[Work instructions]
Give the data below again with every "GUI agent" changed to "UI assistant" and everything else left as is. Leave the pictures out.

------------------------

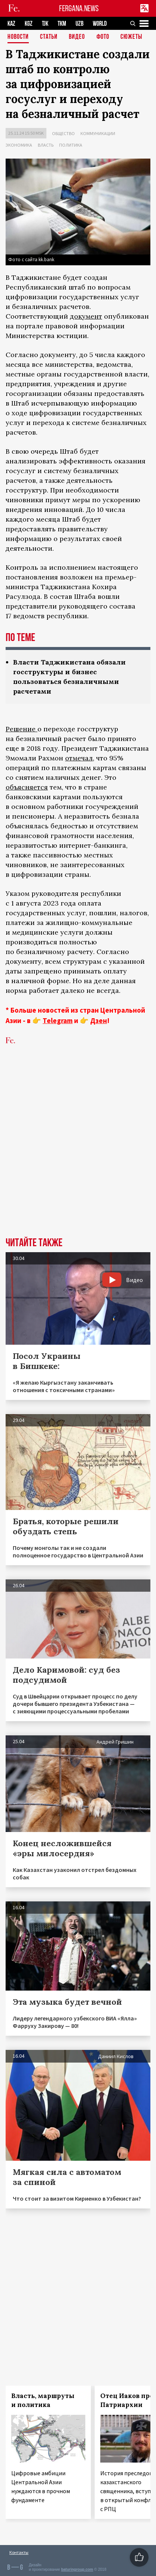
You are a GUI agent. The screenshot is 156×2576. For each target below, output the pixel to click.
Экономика (19, 145)
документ (86, 316)
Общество (63, 133)
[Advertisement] (78, 1152)
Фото (103, 37)
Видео (77, 37)
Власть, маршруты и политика (42, 2400)
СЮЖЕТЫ (131, 37)
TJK (45, 24)
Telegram (58, 1020)
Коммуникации (97, 133)
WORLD (100, 24)
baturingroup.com (77, 2569)
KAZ (11, 24)
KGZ (29, 24)
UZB (79, 24)
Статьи (49, 37)
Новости (18, 37)
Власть (45, 145)
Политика (70, 145)
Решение (21, 729)
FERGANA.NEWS (79, 8)
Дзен (98, 1020)
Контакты (18, 2552)
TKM (62, 24)
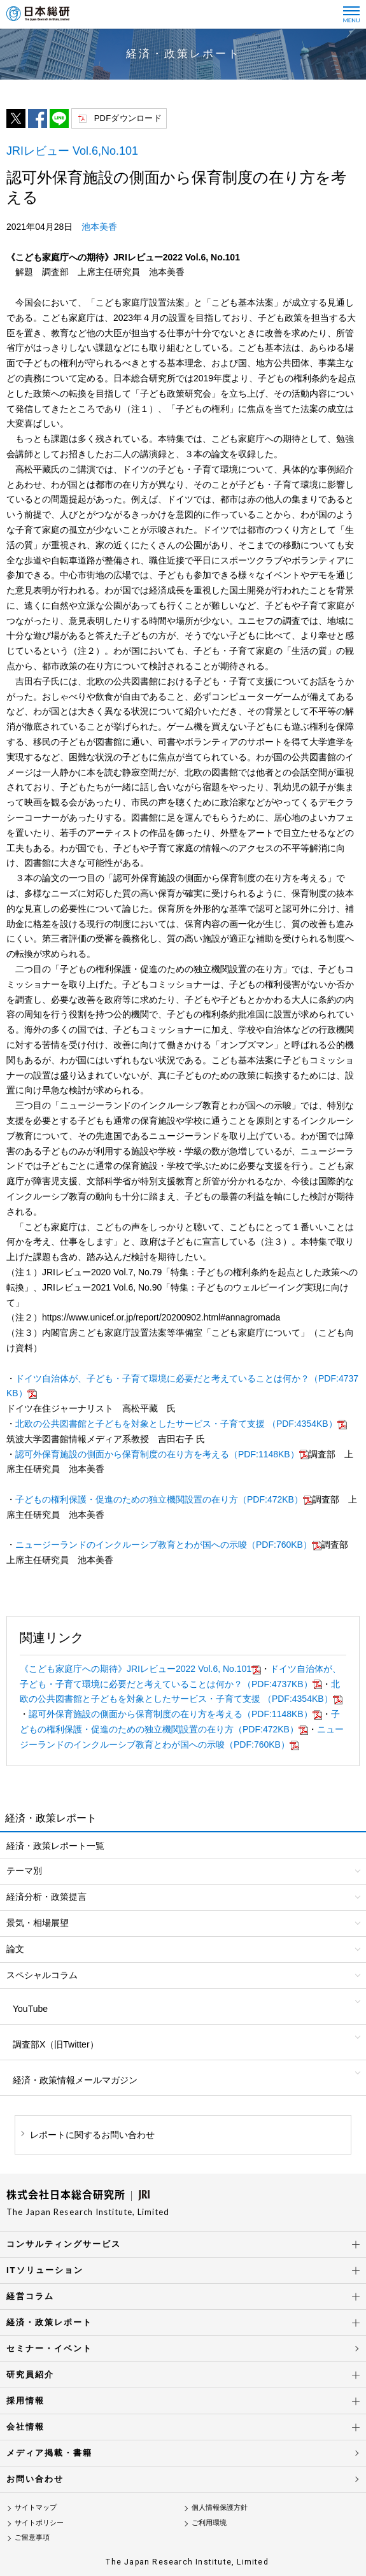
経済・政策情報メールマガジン (75, 2080)
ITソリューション (44, 2270)
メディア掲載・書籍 (49, 2453)
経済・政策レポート (49, 2322)
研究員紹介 (30, 2374)
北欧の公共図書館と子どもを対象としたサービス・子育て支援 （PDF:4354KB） (181, 1424)
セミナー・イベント (49, 2348)
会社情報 (25, 2426)
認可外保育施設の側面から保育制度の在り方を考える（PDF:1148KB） (162, 1454)
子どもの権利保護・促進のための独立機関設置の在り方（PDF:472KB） (164, 1499)
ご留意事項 (32, 2537)
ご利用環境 (209, 2522)
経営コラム (30, 2296)
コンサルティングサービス (63, 2244)
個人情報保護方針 (220, 2507)
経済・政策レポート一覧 (55, 1846)
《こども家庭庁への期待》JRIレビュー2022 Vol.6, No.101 (140, 1669)
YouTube (30, 2009)
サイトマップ (36, 2507)
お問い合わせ (35, 2479)
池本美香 (99, 227)
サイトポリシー (39, 2522)
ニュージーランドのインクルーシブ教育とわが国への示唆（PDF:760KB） (168, 1544)
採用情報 (25, 2400)
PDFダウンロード (128, 118)
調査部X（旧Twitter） (56, 2044)
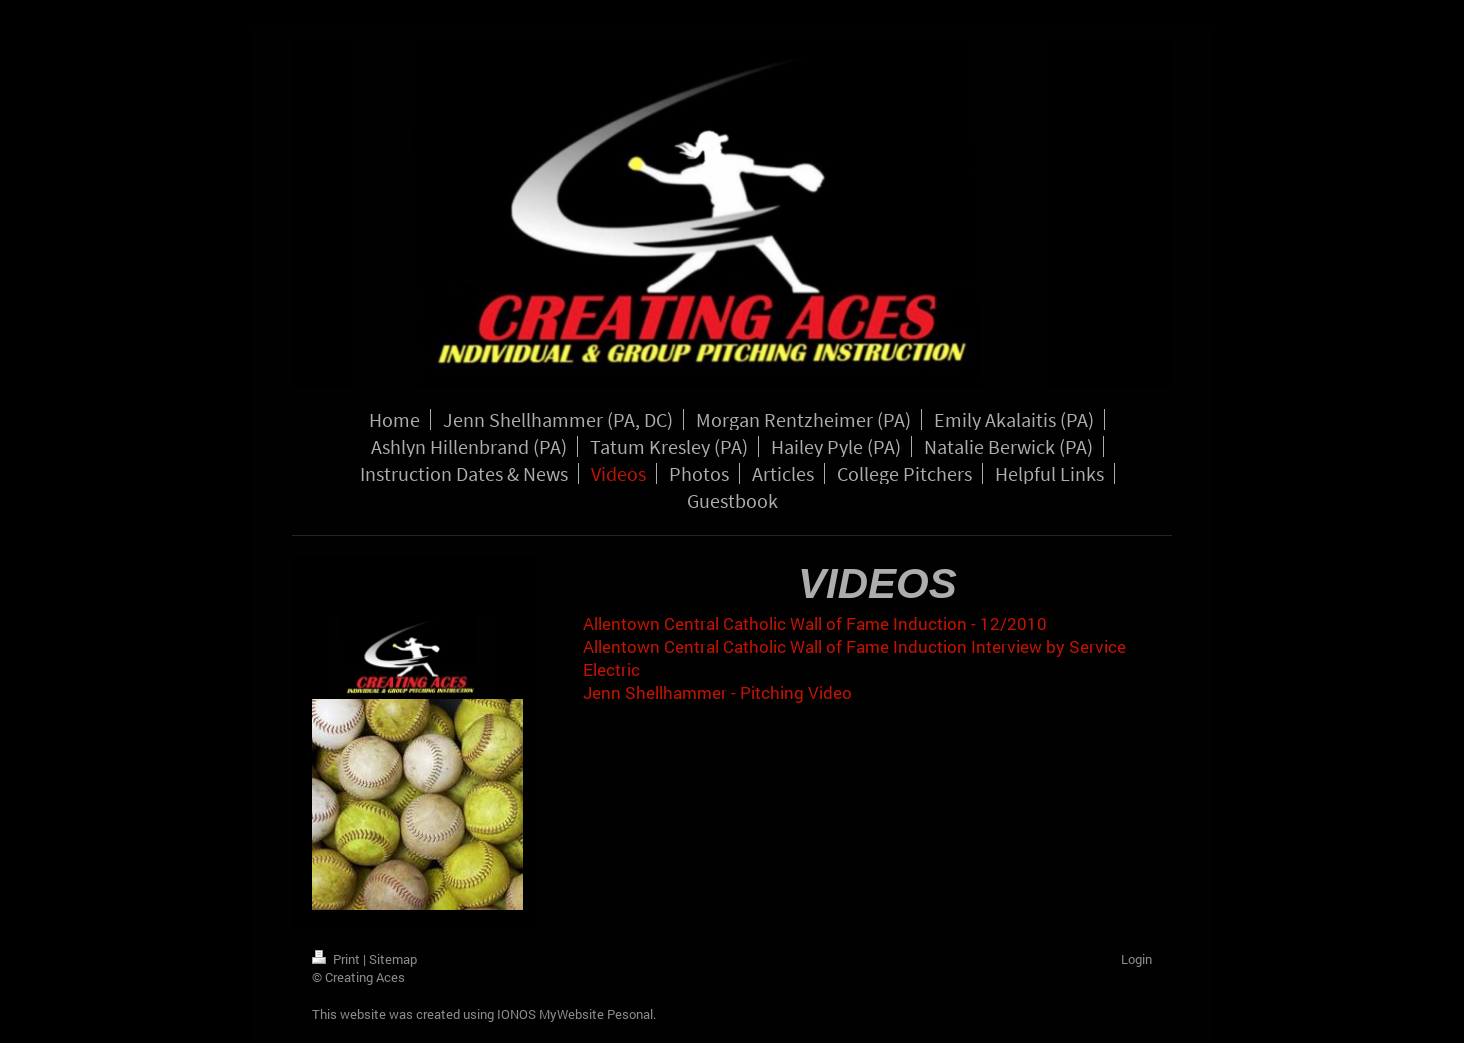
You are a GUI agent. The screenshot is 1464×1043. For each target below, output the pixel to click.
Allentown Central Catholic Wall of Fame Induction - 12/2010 (815, 623)
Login (1136, 959)
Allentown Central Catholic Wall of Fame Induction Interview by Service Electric (854, 658)
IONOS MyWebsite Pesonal (575, 1014)
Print (337, 959)
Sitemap (393, 959)
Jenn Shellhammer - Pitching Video (717, 692)
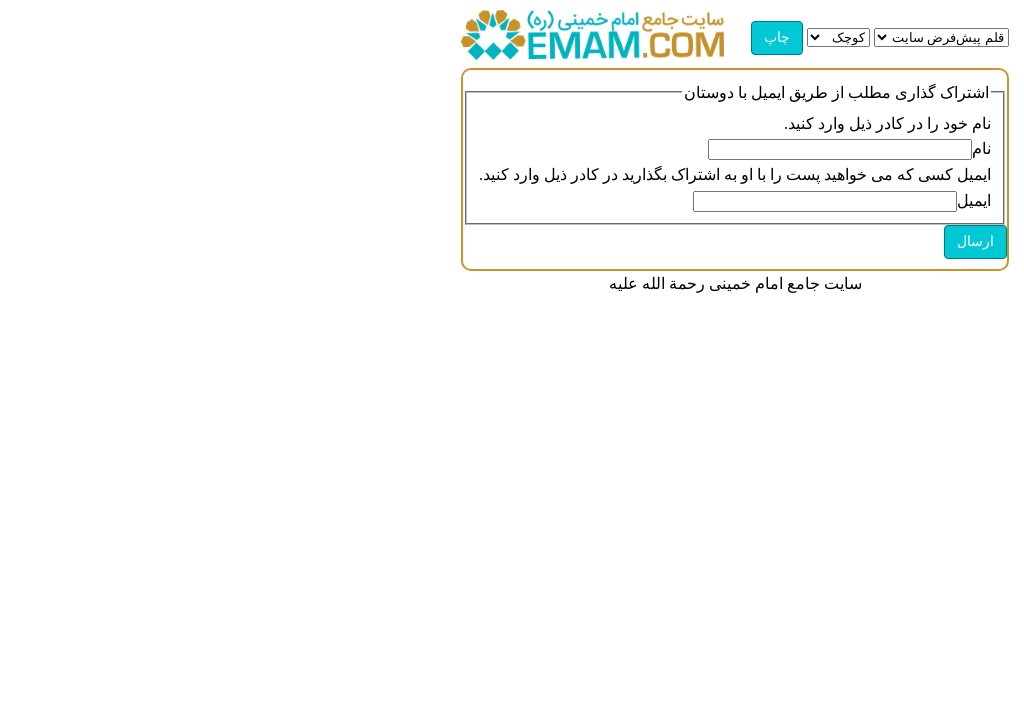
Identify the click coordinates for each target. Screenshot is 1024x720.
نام (981, 148)
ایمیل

------------------------

[Solution for this exercise]
You are a UI assistant. The screenshot is 156×2576. For each target below, output the pixel to click.
Экономика (19, 145)
документ (86, 316)
Общество (63, 133)
[Advertisement] (78, 1152)
Фото (103, 37)
Видео (77, 37)
Власть, маршруты и политика (42, 2400)
СЮЖЕТЫ (131, 37)
TJK (45, 24)
Telegram (58, 1020)
Коммуникации (97, 133)
WORLD (100, 24)
baturingroup.com (77, 2569)
KAZ (11, 24)
KGZ (29, 24)
UZB (79, 24)
Статьи (49, 37)
Новости (18, 37)
Власть (45, 145)
Политика (70, 145)
Решение (21, 729)
FERGANA.NEWS (79, 8)
Дзен (98, 1020)
Контакты (18, 2552)
TKM (62, 24)
経済・政策情報メールマガジン (75, 2080)
ITソリューション (44, 2270)
メディア掲載・書籍 (49, 2453)
経済・政策レポート (49, 2322)
研究員紹介 (30, 2374)
北欧の公共図書館と子どもを対象としたサービス・子育て支援 （PDF:4354KB） (181, 1424)
セミナー・イベント (49, 2348)
会社情報 (25, 2426)
認可外保育施設の側面から保育制度の在り方を考える（PDF:1148KB） (162, 1454)
子どもの権利保護・促進のための独立機関設置の在り方（PDF:472KB） (164, 1499)
ご留意事項 (32, 2537)
ご利用環境 (209, 2522)
経営コラム (30, 2296)
コンサルティングサービス (63, 2244)
個人情報保護方針 (220, 2507)
経済・政策レポート一覧 (55, 1846)
《こども家庭庁への期待》JRIレビュー2022 Vol.6, No.101 (140, 1669)
YouTube (30, 2009)
サイトマップ (36, 2507)
お問い合わせ (35, 2479)
池本美香 (99, 227)
サイトポリシー (39, 2522)
ニュージーランドのインクルーシブ教育とわが国への示唆（PDF:760KB） (168, 1544)
採用情報 (25, 2400)
PDFダウンロード (128, 118)
調査部X（旧Twitter） (56, 2044)
You are a UI assistant. The screenshot is 1464×1043. For each target below, output the pixel to click.
Allentown Central Catholic Wall of Fame Induction - 12/2010 (815, 623)
Login (1136, 959)
Allentown Central Catholic Wall of Fame Induction Interview by Service Electric (854, 658)
IONOS MyWebsite Pesonal (575, 1014)
Print (337, 959)
Sitemap (393, 959)
Jenn Shellhammer - Pitching Video (717, 692)
Identify the click coordinates for each target. Screenshot is 1024x720.
نام (981, 148)
ایمیل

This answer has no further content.